**WHAT IS EXPECTED**
Extract all of the lines below verbatim, leaving out the pictures.

(Data records)
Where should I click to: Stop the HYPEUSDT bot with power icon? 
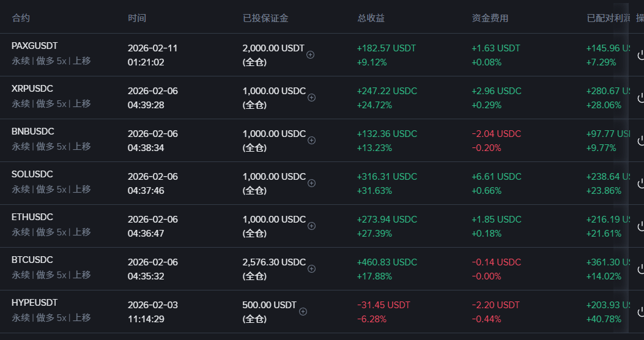coord(640,312)
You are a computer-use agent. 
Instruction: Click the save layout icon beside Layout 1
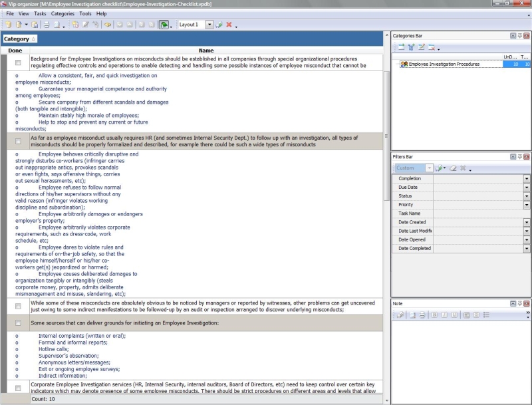coord(219,25)
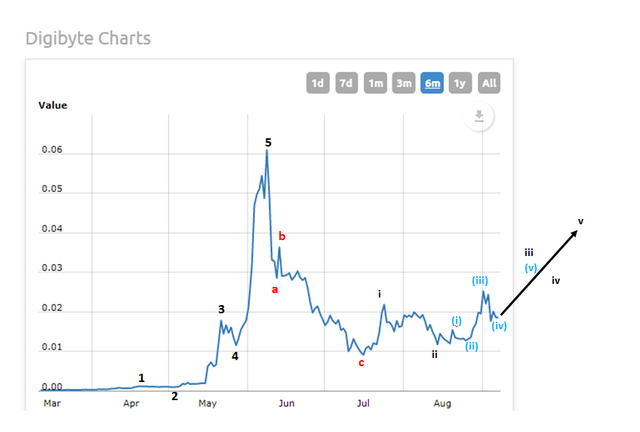Click the chart download icon

tap(481, 117)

**REPLY**
Where should I click to: Stop the HYPEUSDT bot with power icon? 
coord(640,312)
You are a computer-use agent. 
Instruction: Click the save layout icon beside Layout 1
coord(219,25)
Click the chart download icon

tap(481, 117)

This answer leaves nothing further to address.